═══ Source records ═══
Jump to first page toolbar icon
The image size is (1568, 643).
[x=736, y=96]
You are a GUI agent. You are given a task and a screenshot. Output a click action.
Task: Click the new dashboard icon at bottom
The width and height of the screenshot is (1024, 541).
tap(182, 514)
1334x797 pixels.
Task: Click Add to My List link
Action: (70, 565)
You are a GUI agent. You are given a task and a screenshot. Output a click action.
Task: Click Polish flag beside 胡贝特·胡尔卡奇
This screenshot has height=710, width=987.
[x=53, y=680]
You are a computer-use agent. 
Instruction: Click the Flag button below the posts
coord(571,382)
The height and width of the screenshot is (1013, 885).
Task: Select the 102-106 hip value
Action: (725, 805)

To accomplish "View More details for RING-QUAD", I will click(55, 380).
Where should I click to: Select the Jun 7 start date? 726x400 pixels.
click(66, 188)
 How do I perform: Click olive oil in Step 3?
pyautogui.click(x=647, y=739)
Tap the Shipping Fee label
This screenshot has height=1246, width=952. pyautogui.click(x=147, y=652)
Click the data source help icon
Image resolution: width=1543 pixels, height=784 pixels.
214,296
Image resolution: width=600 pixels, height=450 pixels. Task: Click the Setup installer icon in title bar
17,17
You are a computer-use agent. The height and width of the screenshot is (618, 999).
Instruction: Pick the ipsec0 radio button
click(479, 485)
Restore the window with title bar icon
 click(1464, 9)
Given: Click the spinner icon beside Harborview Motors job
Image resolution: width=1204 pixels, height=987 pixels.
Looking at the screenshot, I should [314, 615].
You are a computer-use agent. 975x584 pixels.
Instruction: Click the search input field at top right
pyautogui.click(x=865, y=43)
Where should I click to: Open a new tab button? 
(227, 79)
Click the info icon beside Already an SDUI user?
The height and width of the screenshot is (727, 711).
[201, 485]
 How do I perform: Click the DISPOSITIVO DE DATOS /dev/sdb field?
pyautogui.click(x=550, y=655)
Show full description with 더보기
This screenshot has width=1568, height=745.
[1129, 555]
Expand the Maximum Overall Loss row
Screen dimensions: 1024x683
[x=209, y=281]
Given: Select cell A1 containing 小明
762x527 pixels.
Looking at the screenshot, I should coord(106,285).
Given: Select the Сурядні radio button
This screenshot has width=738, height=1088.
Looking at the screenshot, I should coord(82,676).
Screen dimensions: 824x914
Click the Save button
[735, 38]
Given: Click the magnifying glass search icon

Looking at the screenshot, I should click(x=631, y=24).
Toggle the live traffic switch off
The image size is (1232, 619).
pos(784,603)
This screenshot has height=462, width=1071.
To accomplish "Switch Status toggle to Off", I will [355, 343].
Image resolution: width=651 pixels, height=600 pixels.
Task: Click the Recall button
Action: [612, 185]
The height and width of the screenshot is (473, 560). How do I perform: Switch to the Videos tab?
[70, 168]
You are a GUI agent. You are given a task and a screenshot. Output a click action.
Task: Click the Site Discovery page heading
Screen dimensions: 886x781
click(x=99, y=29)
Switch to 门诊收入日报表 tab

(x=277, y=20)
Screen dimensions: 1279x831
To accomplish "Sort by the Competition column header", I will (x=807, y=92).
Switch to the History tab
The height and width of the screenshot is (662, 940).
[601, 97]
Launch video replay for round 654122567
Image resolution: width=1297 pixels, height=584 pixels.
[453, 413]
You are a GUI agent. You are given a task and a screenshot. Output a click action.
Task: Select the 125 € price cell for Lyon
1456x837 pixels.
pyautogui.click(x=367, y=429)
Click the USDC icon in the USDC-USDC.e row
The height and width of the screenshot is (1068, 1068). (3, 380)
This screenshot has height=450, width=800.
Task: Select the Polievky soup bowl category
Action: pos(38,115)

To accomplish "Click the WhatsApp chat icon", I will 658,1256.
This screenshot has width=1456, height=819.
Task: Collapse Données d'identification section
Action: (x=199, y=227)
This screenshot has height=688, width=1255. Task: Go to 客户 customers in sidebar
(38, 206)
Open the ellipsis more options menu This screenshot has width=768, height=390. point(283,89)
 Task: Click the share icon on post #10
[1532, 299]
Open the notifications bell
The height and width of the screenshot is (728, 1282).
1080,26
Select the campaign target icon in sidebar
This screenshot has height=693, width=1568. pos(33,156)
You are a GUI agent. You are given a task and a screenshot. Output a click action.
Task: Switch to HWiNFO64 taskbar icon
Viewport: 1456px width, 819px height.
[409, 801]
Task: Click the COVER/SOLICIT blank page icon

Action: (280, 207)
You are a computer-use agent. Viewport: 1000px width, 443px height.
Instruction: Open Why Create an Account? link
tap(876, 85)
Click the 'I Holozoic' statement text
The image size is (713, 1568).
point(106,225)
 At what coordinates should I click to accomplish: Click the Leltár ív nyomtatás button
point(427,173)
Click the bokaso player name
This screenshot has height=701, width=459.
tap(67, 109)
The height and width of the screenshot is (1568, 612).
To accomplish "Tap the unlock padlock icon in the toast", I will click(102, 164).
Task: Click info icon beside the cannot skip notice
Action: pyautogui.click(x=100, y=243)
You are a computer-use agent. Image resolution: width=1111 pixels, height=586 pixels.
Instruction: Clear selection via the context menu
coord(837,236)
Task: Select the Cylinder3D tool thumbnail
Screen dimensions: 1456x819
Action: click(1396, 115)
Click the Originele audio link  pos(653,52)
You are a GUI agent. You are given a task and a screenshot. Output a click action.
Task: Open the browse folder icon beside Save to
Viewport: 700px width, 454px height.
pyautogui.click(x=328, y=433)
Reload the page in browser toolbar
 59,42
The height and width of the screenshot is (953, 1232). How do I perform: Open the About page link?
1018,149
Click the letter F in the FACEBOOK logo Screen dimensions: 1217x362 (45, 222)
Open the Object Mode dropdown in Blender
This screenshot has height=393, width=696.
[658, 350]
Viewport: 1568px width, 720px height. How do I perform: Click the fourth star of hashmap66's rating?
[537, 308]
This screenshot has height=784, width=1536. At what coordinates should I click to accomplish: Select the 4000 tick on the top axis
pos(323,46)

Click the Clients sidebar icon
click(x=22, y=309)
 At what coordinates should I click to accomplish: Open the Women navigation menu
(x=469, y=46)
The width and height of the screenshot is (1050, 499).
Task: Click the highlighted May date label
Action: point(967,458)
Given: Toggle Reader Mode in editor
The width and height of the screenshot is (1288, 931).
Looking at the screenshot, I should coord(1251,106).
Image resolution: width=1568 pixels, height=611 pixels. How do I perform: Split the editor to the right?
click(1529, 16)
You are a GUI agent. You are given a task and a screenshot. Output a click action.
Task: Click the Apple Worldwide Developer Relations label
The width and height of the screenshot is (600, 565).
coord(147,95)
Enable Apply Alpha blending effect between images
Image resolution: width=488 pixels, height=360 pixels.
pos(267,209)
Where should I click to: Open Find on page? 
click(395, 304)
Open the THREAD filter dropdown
═══
**Aim of the exercise:** In the rows above, change every occurrence of "GUI agent" to "GUI assistant" and reproduce the rows with nothing else altered.

**Solution to this problem:**
Jump to first page toolbar icon
The image size is (1568, 643).
[x=736, y=96]
You are a GUI assistant. You are given a task and a screenshot. Output a click action.
Task: Click the new dashboard icon at bottom
The width and height of the screenshot is (1024, 541).
tap(182, 514)
1334x797 pixels.
Task: Click Add to My List link
Action: (70, 565)
You are a GUI assistant. You are given a task and a screenshot. Output a click action.
Task: Click Polish flag beside 胡贝特·胡尔卡奇
This screenshot has height=710, width=987.
[x=53, y=680]
You are a computer-use agent. 
Instruction: Click the Flag button below the posts
coord(571,382)
The height and width of the screenshot is (1013, 885).
Task: Select the 102-106 hip value
Action: (725, 805)

To accomplish "View More details for RING-QUAD", I will click(55, 380).
Where should I click to: Select the Jun 7 start date? 726x400 pixels.
click(66, 188)
 How do I perform: Click olive oil in Step 3?
pyautogui.click(x=647, y=739)
Tap the Shipping Fee label
This screenshot has height=1246, width=952. pyautogui.click(x=147, y=652)
Click the data source help icon
Image resolution: width=1543 pixels, height=784 pixels.
214,296
Image resolution: width=600 pixels, height=450 pixels. Task: Click the Setup installer icon in title bar
17,17
You are a computer-use agent. The height and width of the screenshot is (618, 999).
Instruction: Pick the ipsec0 radio button
click(479, 485)
Restore the window with title bar icon
 click(1464, 9)
Given: Click the spinner icon beside Harborview Motors job
Image resolution: width=1204 pixels, height=987 pixels.
Looking at the screenshot, I should [314, 615].
You are a computer-use agent. 975x584 pixels.
Instruction: Click the search input field at top right
pyautogui.click(x=865, y=43)
Where should I click to: Open a new tab button? 
(227, 79)
Click the info icon beside Already an SDUI user?
The height and width of the screenshot is (727, 711).
[201, 485]
 How do I perform: Click the DISPOSITIVO DE DATOS /dev/sdb field?
pyautogui.click(x=550, y=655)
Show full description with 더보기
This screenshot has width=1568, height=745.
[1129, 555]
Expand the Maximum Overall Loss row
Screen dimensions: 1024x683
[x=209, y=281]
Given: Select cell A1 containing 小明
762x527 pixels.
Looking at the screenshot, I should coord(106,285).
Given: Select the Сурядні radio button
This screenshot has width=738, height=1088.
Looking at the screenshot, I should coord(82,676).
Screen dimensions: 824x914
Click the Save button
[735, 38]
Given: Click the magnifying glass search icon

Looking at the screenshot, I should click(x=631, y=24).
Toggle the live traffic switch off
The image size is (1232, 619).
pos(784,603)
This screenshot has height=462, width=1071.
To accomplish "Switch Status toggle to Off", I will [355, 343].
Image resolution: width=651 pixels, height=600 pixels.
Task: Click the Recall button
Action: [612, 185]
The height and width of the screenshot is (473, 560). How do I perform: Switch to the Videos tab?
[70, 168]
You are a GUI assistant. You are given a task and a screenshot. Output a click action.
Task: Click the Site Discovery page heading
Screen dimensions: 886x781
click(x=99, y=29)
Switch to 门诊收入日报表 tab

(x=277, y=20)
Screen dimensions: 1279x831
To accomplish "Sort by the Competition column header", I will (x=807, y=92).
Switch to the History tab
The height and width of the screenshot is (662, 940).
[601, 97]
Launch video replay for round 654122567
Image resolution: width=1297 pixels, height=584 pixels.
[453, 413]
You are a GUI assistant. You are given a task and a screenshot. Output a click action.
Task: Select the 125 € price cell for Lyon
1456x837 pixels.
pyautogui.click(x=367, y=429)
Click the USDC icon in the USDC-USDC.e row
The height and width of the screenshot is (1068, 1068). (3, 380)
This screenshot has height=450, width=800.
Task: Select the Polievky soup bowl category
Action: pos(38,115)

To accomplish "Click the WhatsApp chat icon", I will 658,1256.
This screenshot has width=1456, height=819.
Task: Collapse Données d'identification section
Action: (x=199, y=227)
This screenshot has height=688, width=1255. Task: Go to 客户 customers in sidebar
(38, 206)
Open the ellipsis more options menu This screenshot has width=768, height=390. point(283,89)
 Task: Click the share icon on post #10
[1532, 299]
Open the notifications bell
The height and width of the screenshot is (728, 1282).
1080,26
Select the campaign target icon in sidebar
This screenshot has height=693, width=1568. pos(33,156)
You are a GUI assistant. You are given a task and a screenshot. Output a click action.
Task: Switch to HWiNFO64 taskbar icon
Viewport: 1456px width, 819px height.
[409, 801]
Task: Click the COVER/SOLICIT blank page icon

Action: (280, 207)
You are a computer-use agent. Viewport: 1000px width, 443px height.
Instruction: Open Why Create an Account? link
tap(876, 85)
Click the 'I Holozoic' statement text
The image size is (713, 1568).
point(106,225)
 At what coordinates should I click to accomplish: Click the Leltár ív nyomtatás button
point(427,173)
Click the bokaso player name
This screenshot has height=701, width=459.
tap(67, 109)
The height and width of the screenshot is (1568, 612).
To accomplish "Tap the unlock padlock icon in the toast", I will click(102, 164).
Task: Click info icon beside the cannot skip notice
Action: pyautogui.click(x=100, y=243)
You are a computer-use agent. Image resolution: width=1111 pixels, height=586 pixels.
Instruction: Clear selection via the context menu
coord(837,236)
Task: Select the Cylinder3D tool thumbnail
Screen dimensions: 1456x819
Action: click(1396, 115)
Click the Originele audio link  pos(653,52)
You are a GUI assistant. You are given a task and a screenshot. Output a click action.
Task: Open the browse folder icon beside Save to
Viewport: 700px width, 454px height.
pyautogui.click(x=328, y=433)
Reload the page in browser toolbar
 59,42
The height and width of the screenshot is (953, 1232). How do I perform: Open the About page link?
1018,149
Click the letter F in the FACEBOOK logo Screen dimensions: 1217x362 (45, 222)
Open the Object Mode dropdown in Blender
This screenshot has height=393, width=696.
[658, 350]
Viewport: 1568px width, 720px height. How do I perform: Click the fourth star of hashmap66's rating?
[537, 308]
This screenshot has height=784, width=1536. At what coordinates should I click to accomplish: Select the 4000 tick on the top axis
pos(323,46)

Click the Clients sidebar icon
click(x=22, y=309)
 At what coordinates should I click to accomplish: Open the Women navigation menu
(x=469, y=46)
The width and height of the screenshot is (1050, 499).
Task: Click the highlighted May date label
Action: point(967,458)
Given: Toggle Reader Mode in editor
The width and height of the screenshot is (1288, 931).
Looking at the screenshot, I should coord(1251,106).
Image resolution: width=1568 pixels, height=611 pixels. How do I perform: Split the editor to the right?
click(1529, 16)
You are a GUI assistant. You are given a task and a screenshot. Output a click action.
Task: Click the Apple Worldwide Developer Relations label
The width and height of the screenshot is (600, 565).
coord(147,95)
Enable Apply Alpha blending effect between images
Image resolution: width=488 pixels, height=360 pixels.
pos(267,209)
Where should I click to: Open Find on page? 
click(395, 304)
Open the THREAD filter dropdown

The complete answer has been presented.